═══ SUPPLIED MATERIAL ═══

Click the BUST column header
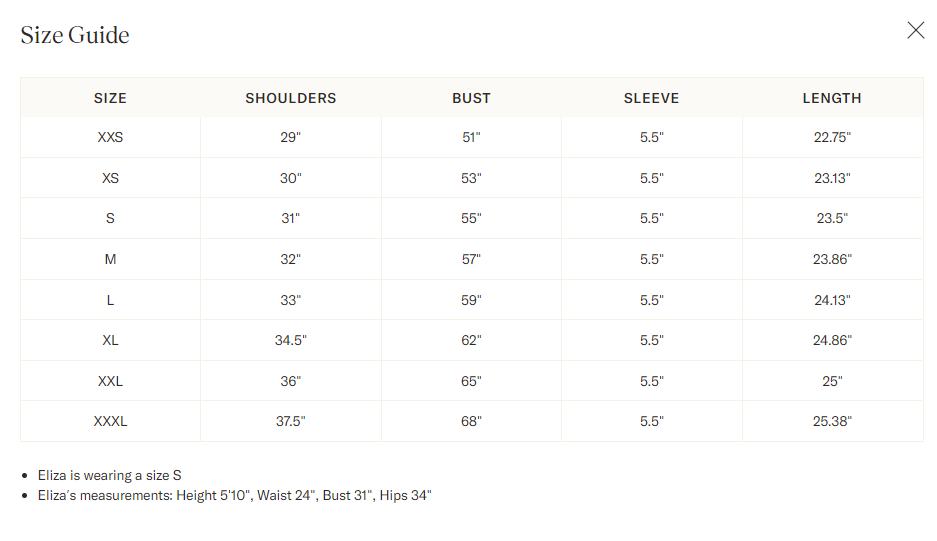 click(x=471, y=98)
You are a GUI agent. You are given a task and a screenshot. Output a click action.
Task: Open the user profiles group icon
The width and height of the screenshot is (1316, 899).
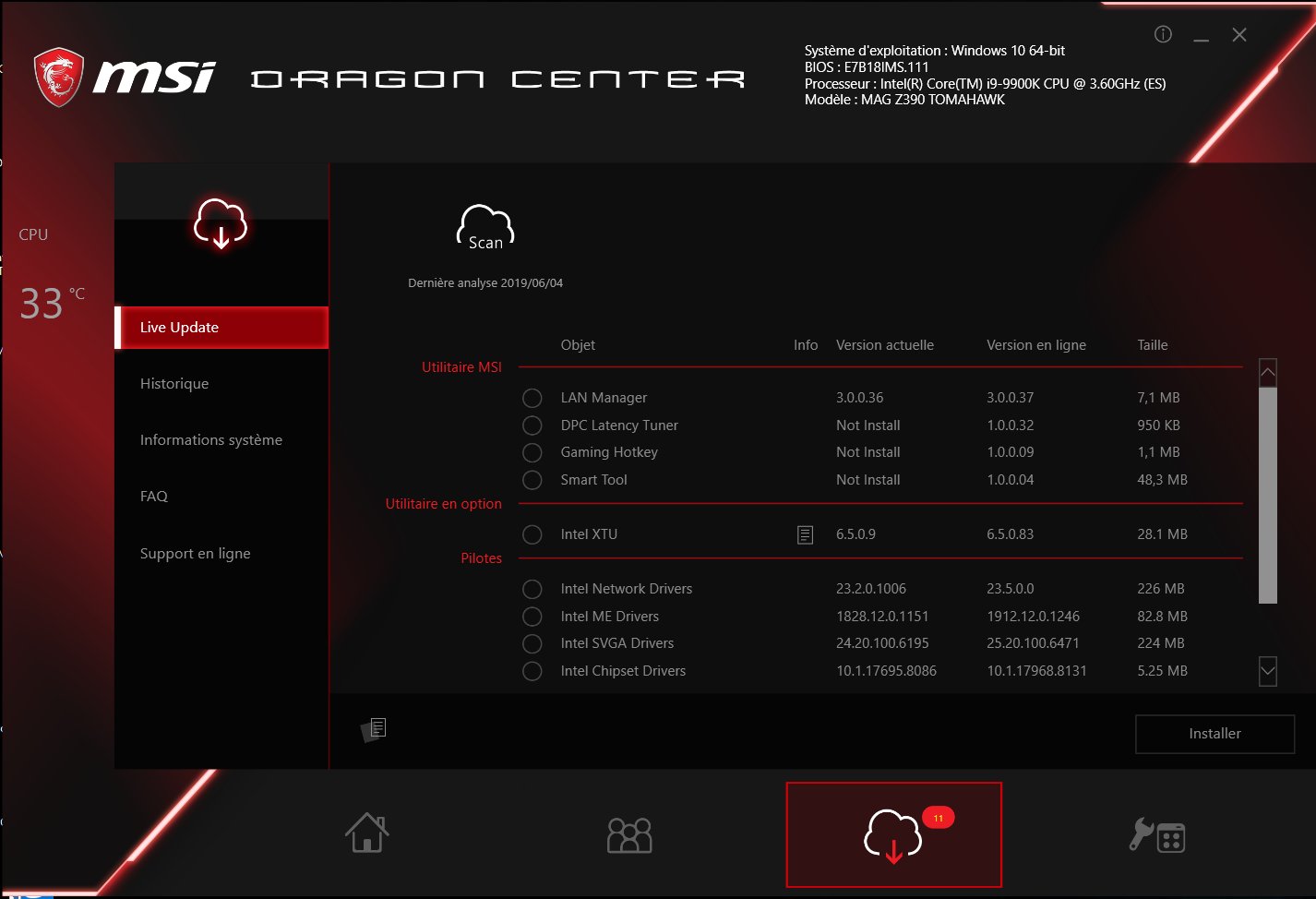tap(629, 835)
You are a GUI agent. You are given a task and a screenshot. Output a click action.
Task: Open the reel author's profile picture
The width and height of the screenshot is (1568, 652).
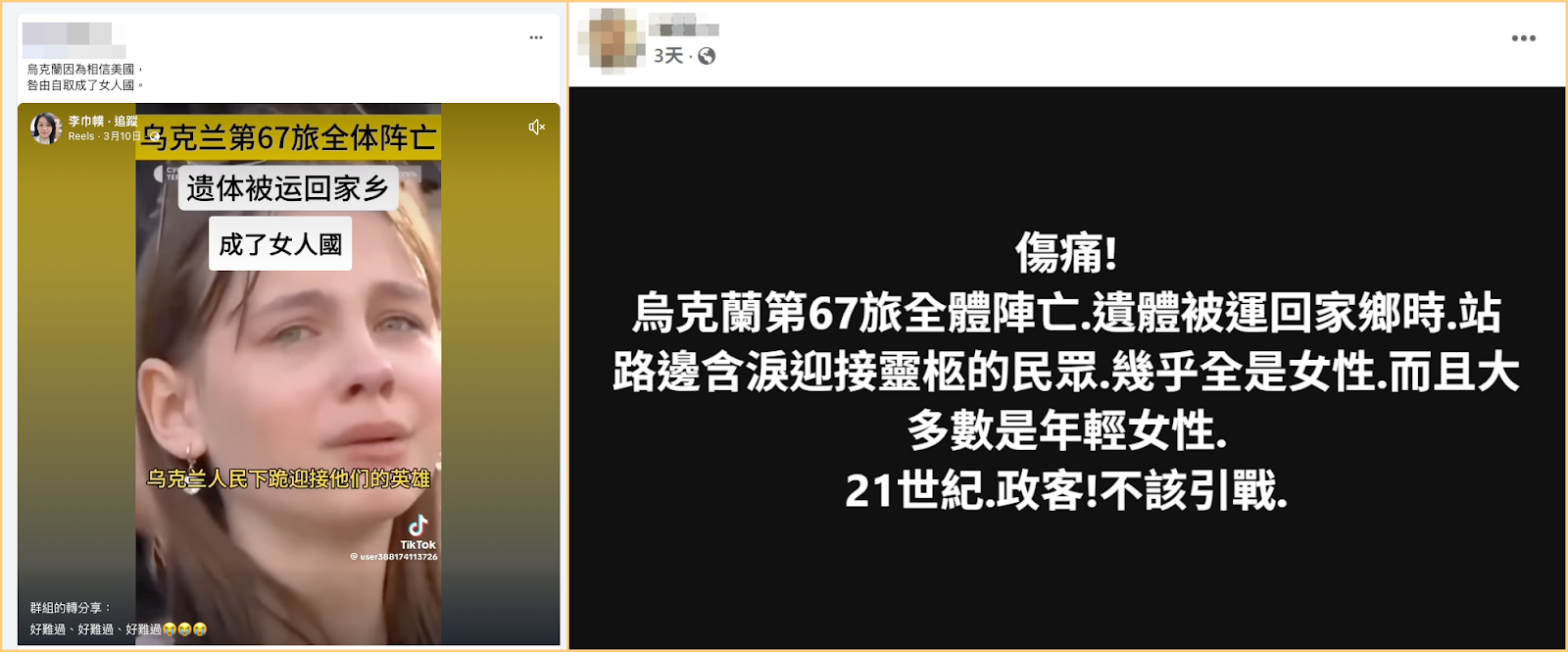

═══

> **THE PROBLEM**:
Output every entry above exactly as written, but omit the pictures.

> **SOLVED PROBLEM**:
Click the BUST column header
 click(x=471, y=98)
You are a GUI agent. You are given a task and a screenshot. Output a click action.
Task: Open the user profiles group icon
The width and height of the screenshot is (1316, 899).
tap(629, 835)
You are a GUI agent. You are given a task and a screenshot. Output a click action.
Task: Open the reel author's profile picture
The width and height of the screenshot is (1568, 652).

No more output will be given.